◆ TEXT PROVIDED ◆
Content starts
Not surprisingly, prom slideshows tend to be the most popular on iBerkshires. Above, students head for the Taconic High prom, which was the most viewed this year.
NORTH ADAMS, Mass. — Thousands of articles have been posted on iBerkshires over the last year and some drew more eyeballs than others.
Normally our top 10 stories range across the year but the flood of breaking news in the last few weeks has pushed some of the most recent articles to the top.
Our top story is the scamming of a North Adams man to the tune of $420,000. Posted in October, it has been viewed more than 115,000 times.
Based on a press release from the U.S. Attorney's Office, the article described how the older man was tricked into handing over wads of cash to a fake Treasury agent for "safekeeping."
One of the couriers, Urvishkumar Patel, 21, of South Boston, was arrested and charged with conspiracy to commit wire fraud. The fake T-man is still at large and the money is gone.
Content ends
◆ AIM OF THE TASK ◆
Carry on the article about iBerkshires' most-viewed stories of the year, picking up right after its final sentence.

◆ RECORDED DATA ◆
Content starts
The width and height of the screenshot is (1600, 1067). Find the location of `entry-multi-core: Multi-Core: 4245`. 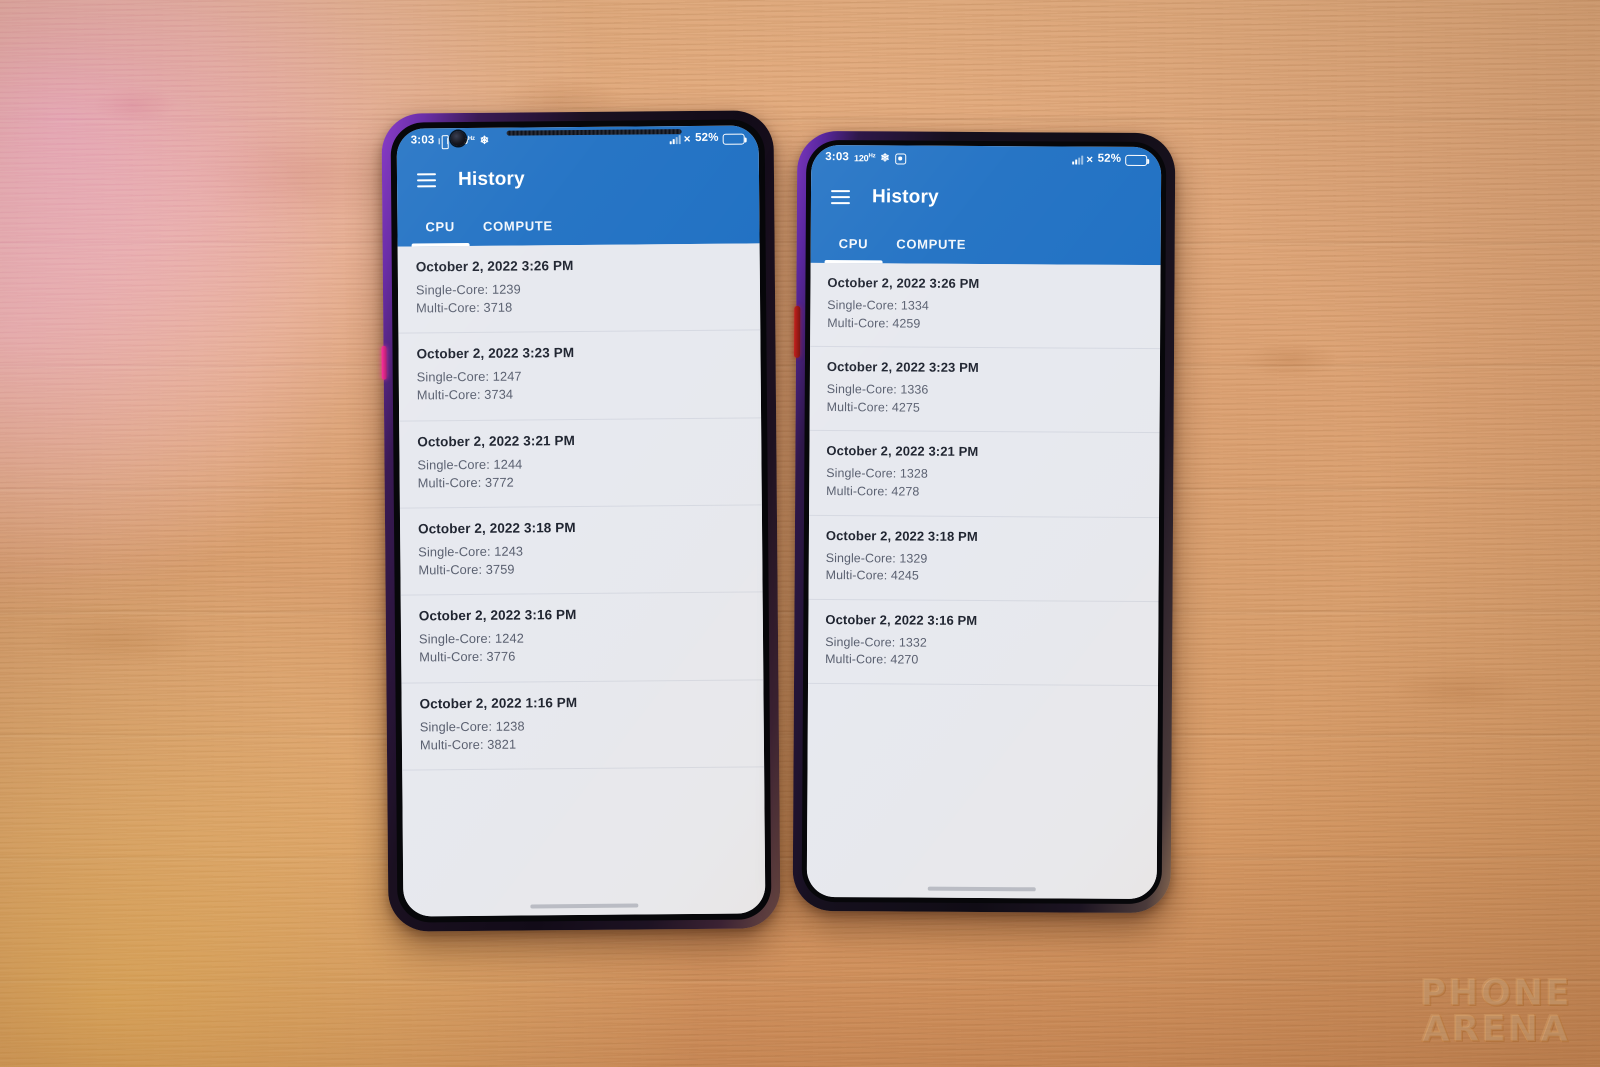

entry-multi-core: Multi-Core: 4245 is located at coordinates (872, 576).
Content ends
Content starts
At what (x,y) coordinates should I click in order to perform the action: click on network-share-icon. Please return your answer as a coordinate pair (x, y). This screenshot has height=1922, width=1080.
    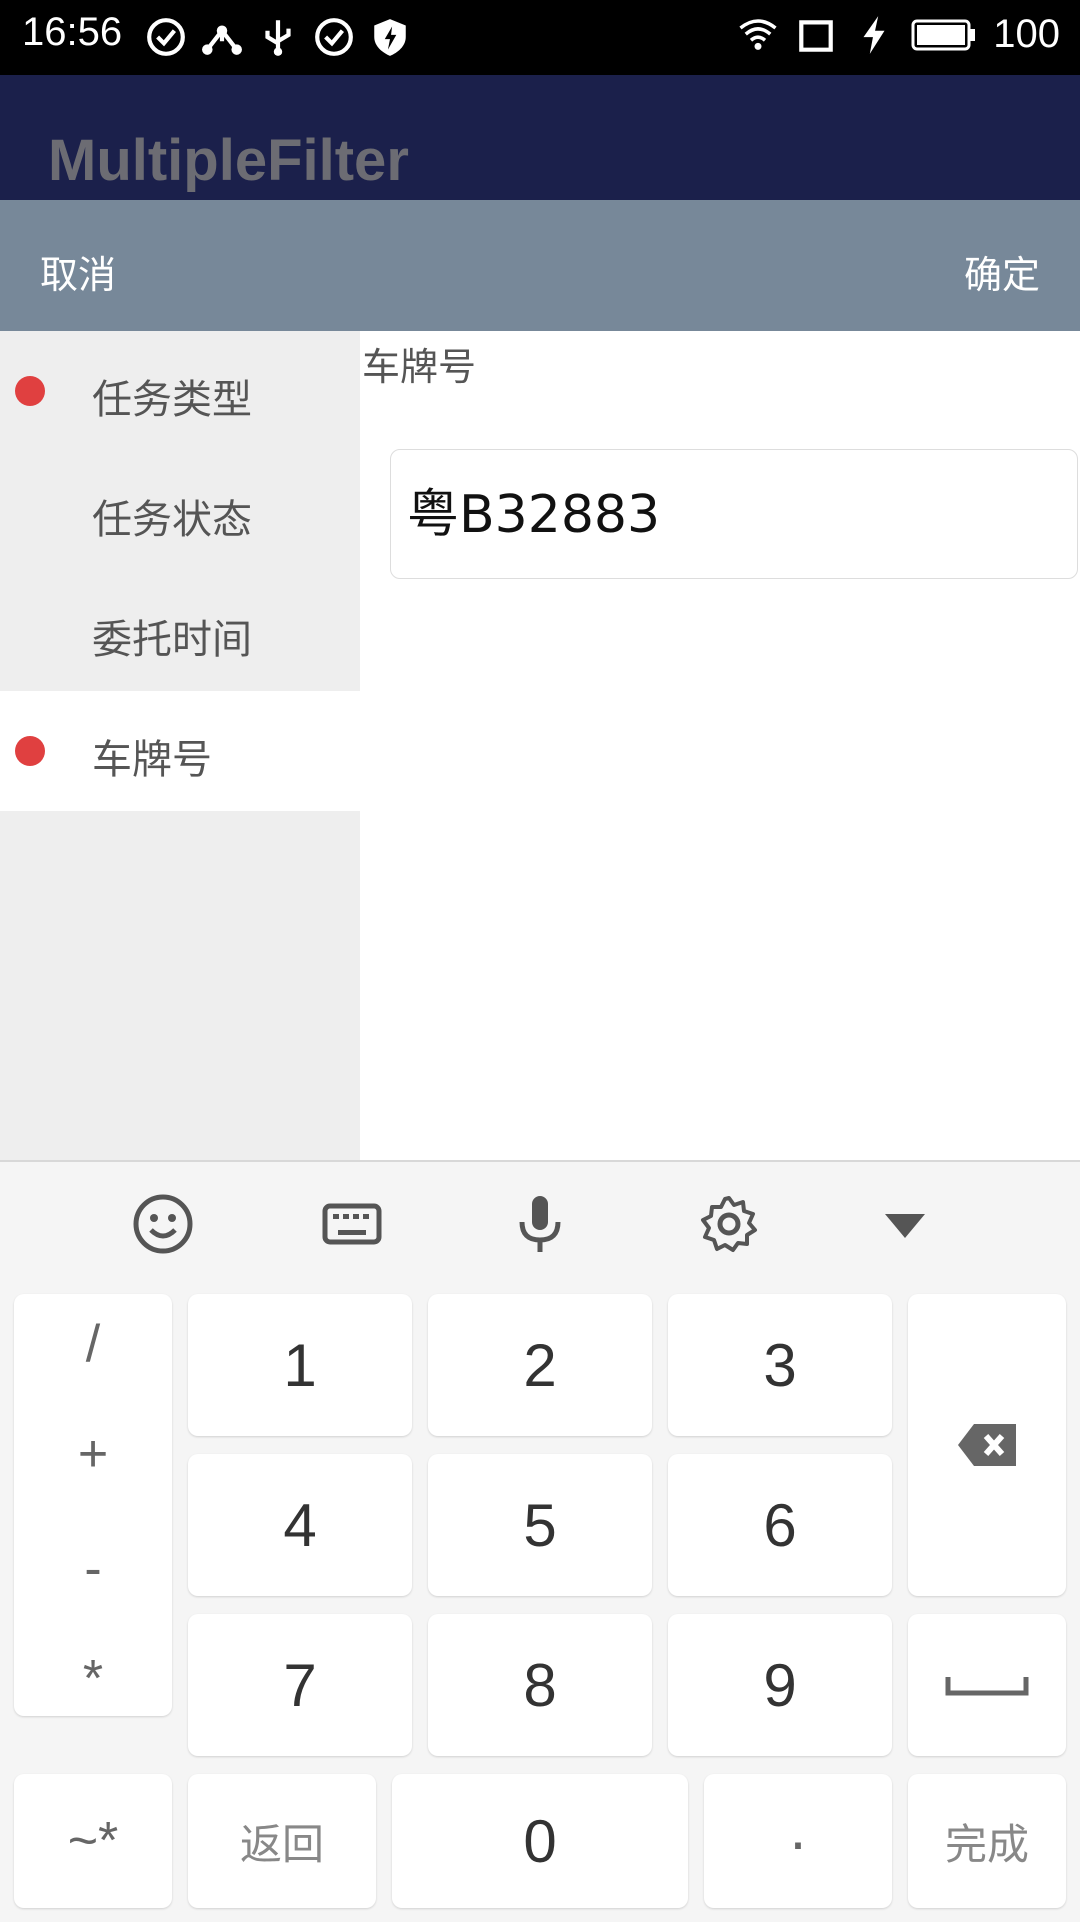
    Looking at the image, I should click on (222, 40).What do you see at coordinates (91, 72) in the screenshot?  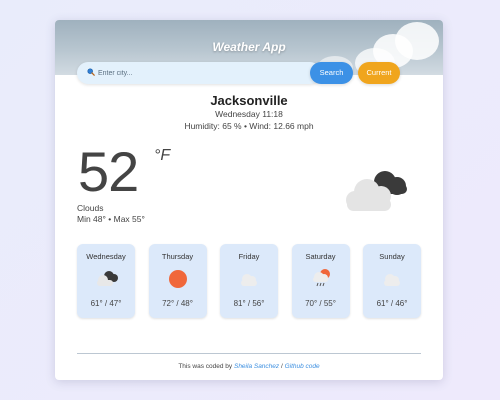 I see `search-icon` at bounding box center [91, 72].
Content ends
◆ TASK RESPONSE ◆
The lesson: if someone posing as a government or company official calls, tells you you're in trouble and asks for cash or gift cards to fix it, hang up.
Alicia Powers, owner of Four One Three Salon, located behind the Colonial Theatre in Pittsfield, was taking advantage of the high security around Kamala Harris' fundraising visit on July 27 to close up shop and leave town for a couple days.
She was shocked to find that her locked business had been entered and the bathroom used during this time by public safety personnel.
After searching for answers, Powers said she received a call from a Secret Service representative in Boston who took responsibility for the incident even though he could not confirm that his agents were involved.
Our next story was tragic and occurred in November when Michael DeMarsico, 63, was struck and killed crossing four-lane Howland Avenue. DeMarsico was a Drury High School graduate and worked at Massachusetts College of Liberal Arts.
He was crossing the road with other family members to attend a sports banquet at the Bounti-Fare, where he was to present a memorial award in honor of his son, Army Spec. Michael R. DeMarsico II, who was killed in Afghanistan in 2012. The younger DeMarsico was only 20 years old.
An article about a shooting on Cole Avenue on Sunday morning garnered enough views in 24 hours to push it No. 4. The incident caused the Williams College campus to go into lockdown.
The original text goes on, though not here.